# AIM OF THE EXERCISE
Exactly retype the lines of the material from its first line to the line with "Contact Us (301, 29)", including both.

(Beginning of INPUT RECORDS)

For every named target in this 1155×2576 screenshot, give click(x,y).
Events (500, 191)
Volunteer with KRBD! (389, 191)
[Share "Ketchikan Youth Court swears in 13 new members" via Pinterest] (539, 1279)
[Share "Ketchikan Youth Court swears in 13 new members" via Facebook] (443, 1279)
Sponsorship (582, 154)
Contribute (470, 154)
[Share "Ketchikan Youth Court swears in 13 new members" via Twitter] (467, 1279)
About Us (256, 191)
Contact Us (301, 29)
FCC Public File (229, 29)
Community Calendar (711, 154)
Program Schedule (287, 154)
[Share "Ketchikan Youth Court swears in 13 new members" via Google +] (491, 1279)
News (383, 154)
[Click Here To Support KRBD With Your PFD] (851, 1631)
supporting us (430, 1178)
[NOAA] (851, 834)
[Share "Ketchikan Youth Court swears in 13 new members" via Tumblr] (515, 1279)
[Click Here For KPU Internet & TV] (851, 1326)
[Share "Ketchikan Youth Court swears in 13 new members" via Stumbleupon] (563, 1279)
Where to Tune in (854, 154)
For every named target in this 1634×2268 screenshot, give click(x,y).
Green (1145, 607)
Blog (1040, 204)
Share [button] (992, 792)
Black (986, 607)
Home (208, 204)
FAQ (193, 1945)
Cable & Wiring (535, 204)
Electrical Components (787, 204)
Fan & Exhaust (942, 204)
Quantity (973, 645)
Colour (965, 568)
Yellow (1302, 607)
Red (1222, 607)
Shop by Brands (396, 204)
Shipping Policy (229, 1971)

(End of INPUT RECORDS)

# WRITTEN ANSWER
For every named target in this 1155×2576 screenshot, give click(x,y).
Events (500, 191)
Volunteer with KRBD! (389, 191)
[Share "Ketchikan Youth Court swears in 13 new members" via Pinterest] (539, 1279)
[Share "Ketchikan Youth Court swears in 13 new members" via Facebook] (443, 1279)
Sponsorship (582, 154)
Contribute (470, 154)
[Share "Ketchikan Youth Court swears in 13 new members" via Twitter] (467, 1279)
About Us (256, 191)
Contact Us (301, 29)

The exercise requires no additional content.